Episode: Pour yourself a wee dram of whisky and tune in as Matt and Dru talk with Iain Provan about the perils and benefits of literal(istic) interpretation of Scripture and his new book The Reformation and the Right Reading of Scripture (Baylor, 2017). In addition to some great convo, in this episode you’ll witness the special guest appearance of an Eastern European thought leader, and a new edition of ‘How Scottish Are You?’
Guest: Iain Provan is Marshall Sheppard Professor of Biblical Studies at Regent College (no, not Regent University) in Vancouver, BC. Provan has written numerous essays and articles, and several books including commentaries on Lamentations, 1 and 2 Kings, Ecclesiastes, and Song of Songs, and co-authored with Phil Long and Tremper Longman A Biblical History of Israel (John Knox Press, 2nd edition, 2015). He has also published Against the Grain: Selected Essays (Regent College Publishing, 2015), Seriously Dangerous Religion: What the Old Testament Really Says and Why It Matters (Baylor University Press, 2014) and Convenient Myths: The Axial Age, Dark Green Religion, and the World that Never Was (Baylor University Press, 2013). His most recent book, and the topic of our interview, is The Reformation and the Right Reading of Scripture (Baylor, 2017).
Book: (from the publisher’s website) The Reformation and the Right Reading of Scripture (Baylor, 2017). In 1517, Luther nailed his Ninety-Five Theses to the door of Wittenberg’s castle church. Luther’s seemingly inconsequential act ultimately launched the Reformation, a movement that forever transformed both the Church and Western culture. The repositioning of the Bible as beginning, middle, and end of Christian faith was crucial to the Reformation. Two words alone captured this emphasis on the Bible’s divine inspiration, its abiding authority, and its clarity, efficacy, and sufficiency: sola scriptura.
In the five centuries since the Reformation, the confidence Luther and the Reformers placed in the Bible has slowly eroded. Enlightened modernity came to treat the Bible like any other text, subjecting it to a near endless array of historical-critical methods derived from the sciences and philosophy. The result is that in many quarters of Protestantism today the Bible as word has ceased to be the Word.

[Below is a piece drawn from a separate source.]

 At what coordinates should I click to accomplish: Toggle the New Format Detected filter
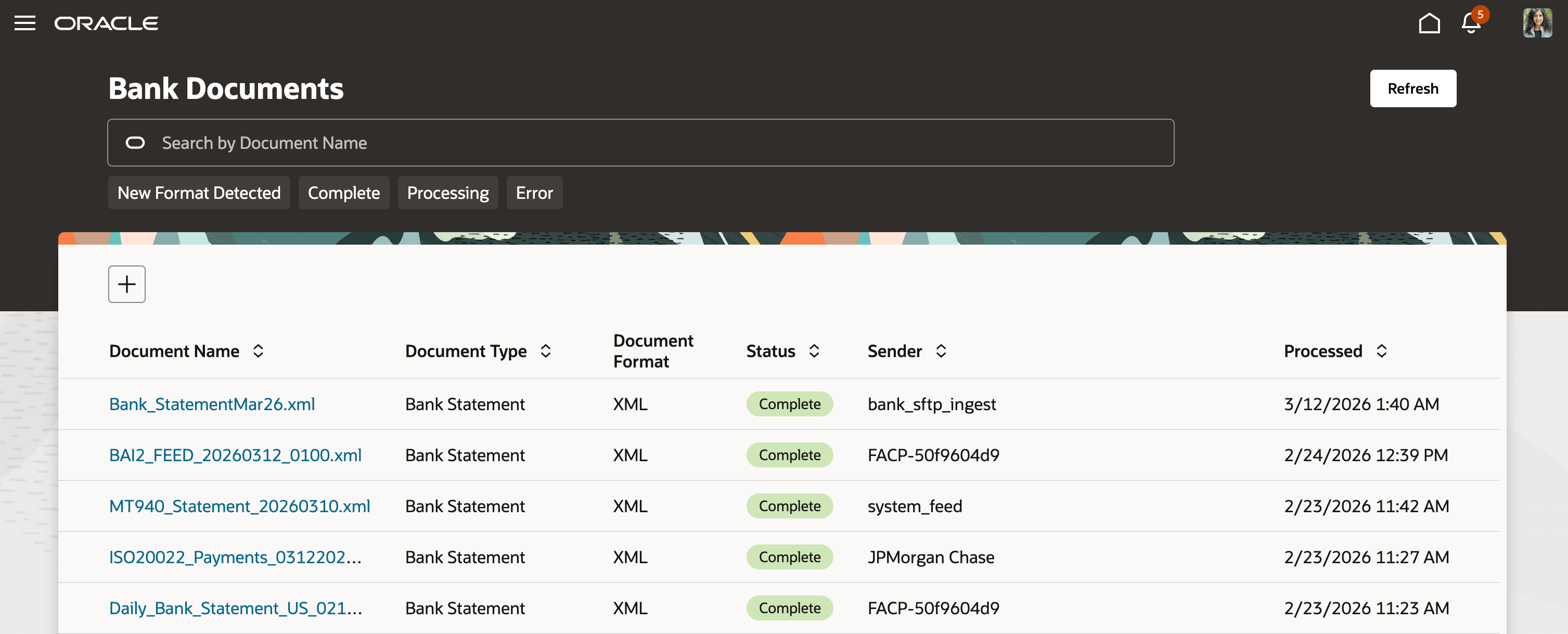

In The Reformation and the Right Reading of Scripture, Iain Provan aims to restore a Reformation-like confidence in the Bible by recovering a Reformation-like reading strategy. To accomplish these aims Provan first acknowledges the value in the Church’s precritical appropriation of the Bible and, then, in a chastened use of modern and postmodern critical methods. But Provan resolutely returns to the Reformers’ affirmation of the centrality of the literal sense of the text, in the Bible’s original languages, for a right-minded biblical interpretation. In the end the volume shows that it is possible to arrive at an approach to biblical interpretation for the twenty-first century that does not simply replicate the Protestant hermeneutics of the sixteenth, but stands in fundamental continuity with them. Such lavish attention to, and importance placed upon, a seriously literal interpretation of Scripture is appropriate to the Christian confession of the word as Word—the one God’s Word for the one world.